**Task directions:** Please print exactly the lines running from the one that contains "Nos Services (823, 306)" to the end of the data, with both lines included.

**Records:**
····················

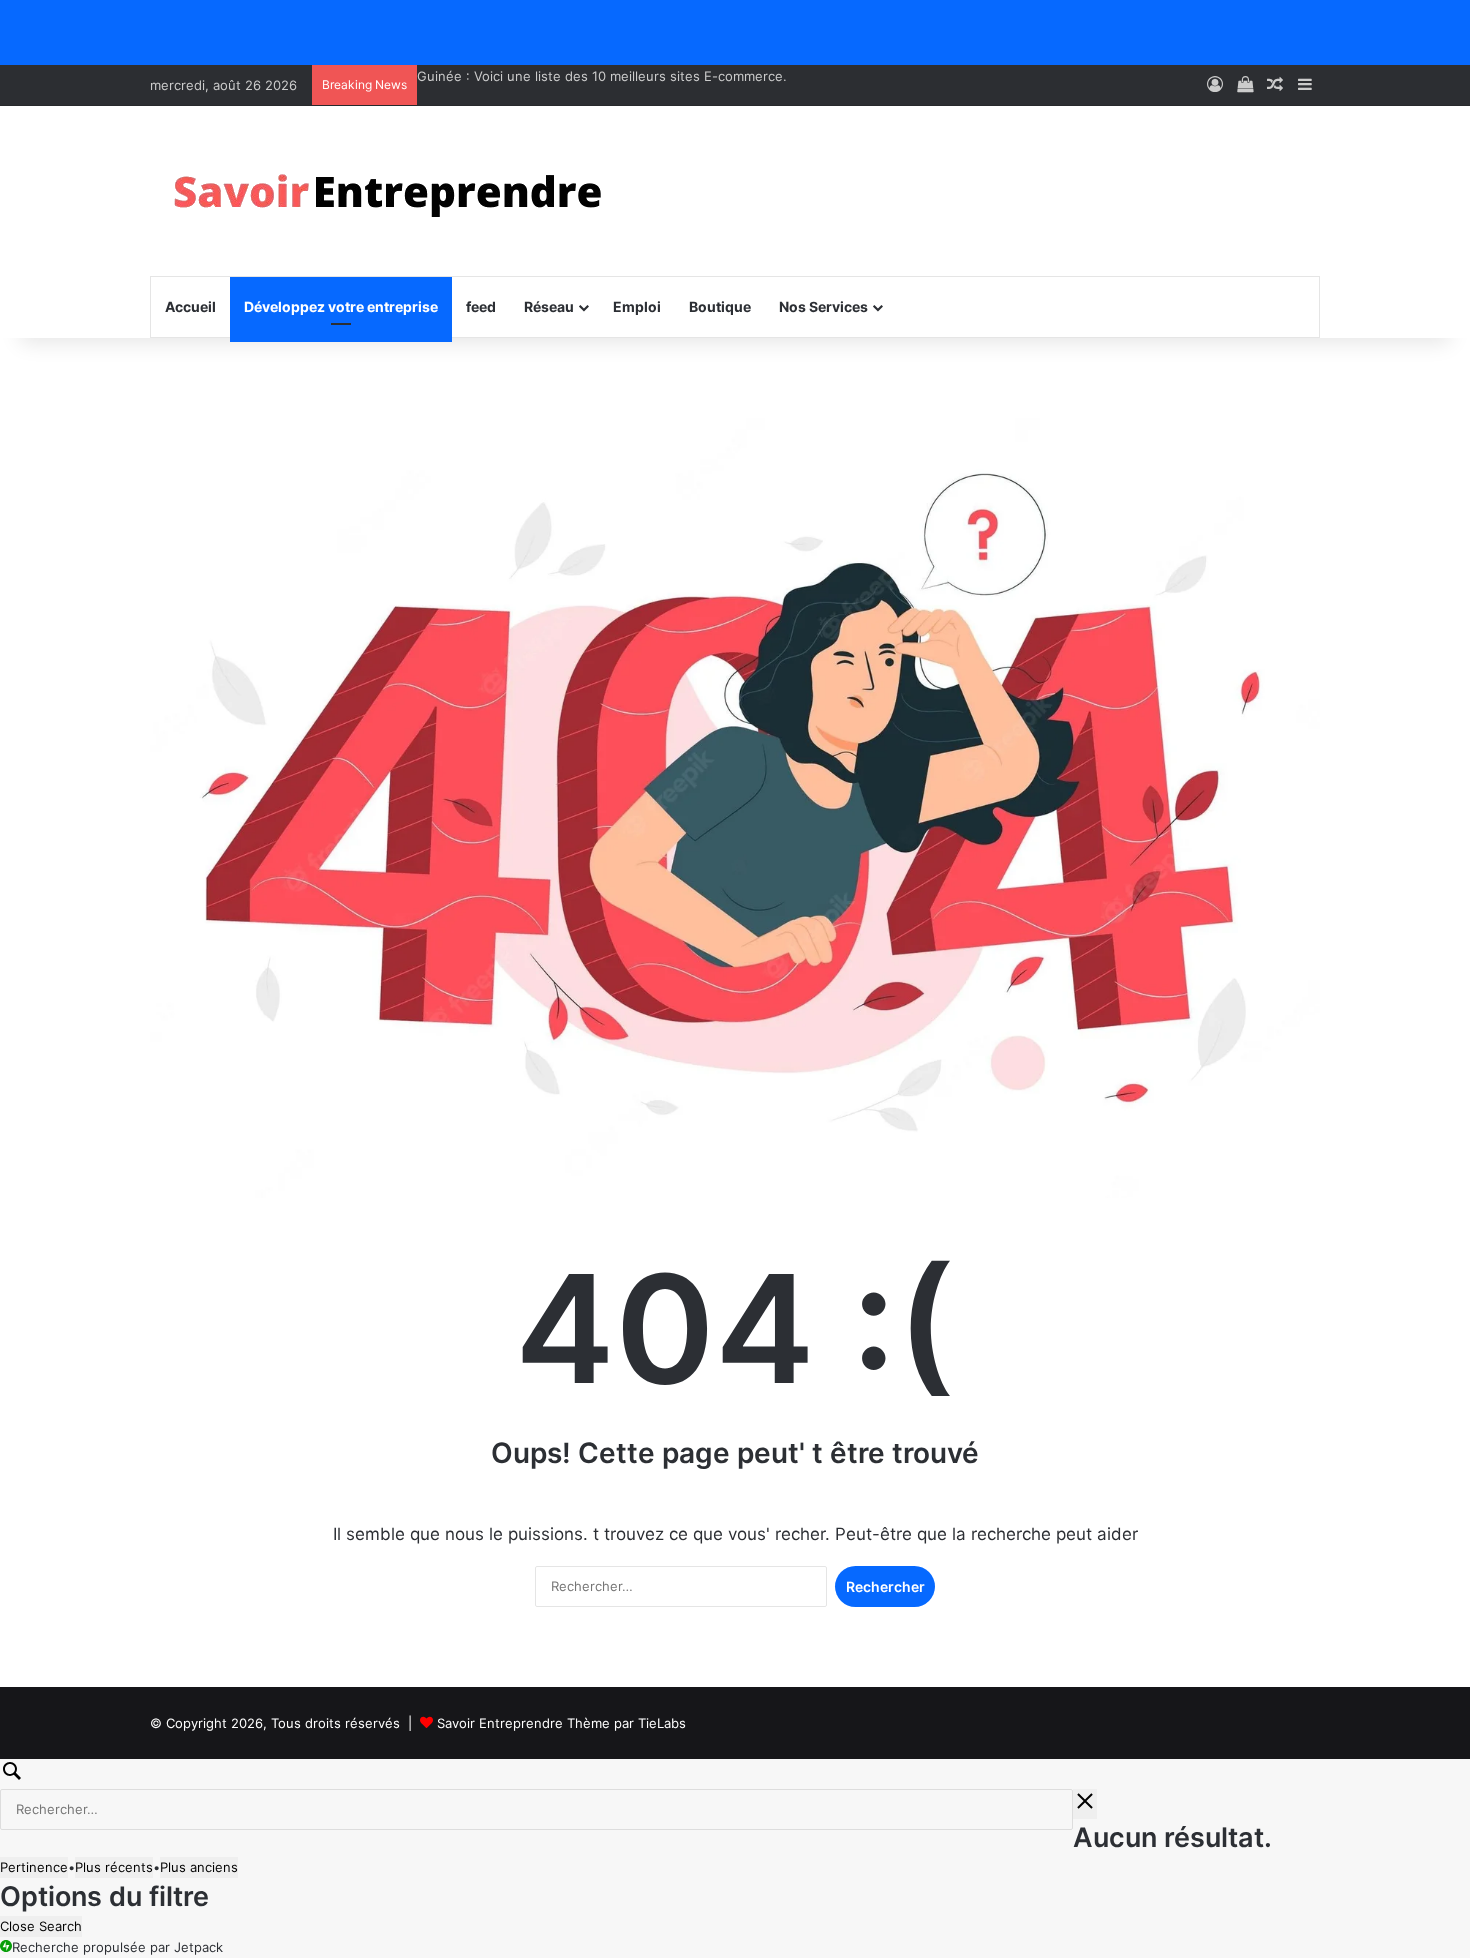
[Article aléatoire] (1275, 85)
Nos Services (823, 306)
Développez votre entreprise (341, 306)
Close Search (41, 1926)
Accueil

····················

**Answer space:**
Nos Services (823, 306)
Développez votre entreprise (341, 306)
Close Search (41, 1926)
Accueil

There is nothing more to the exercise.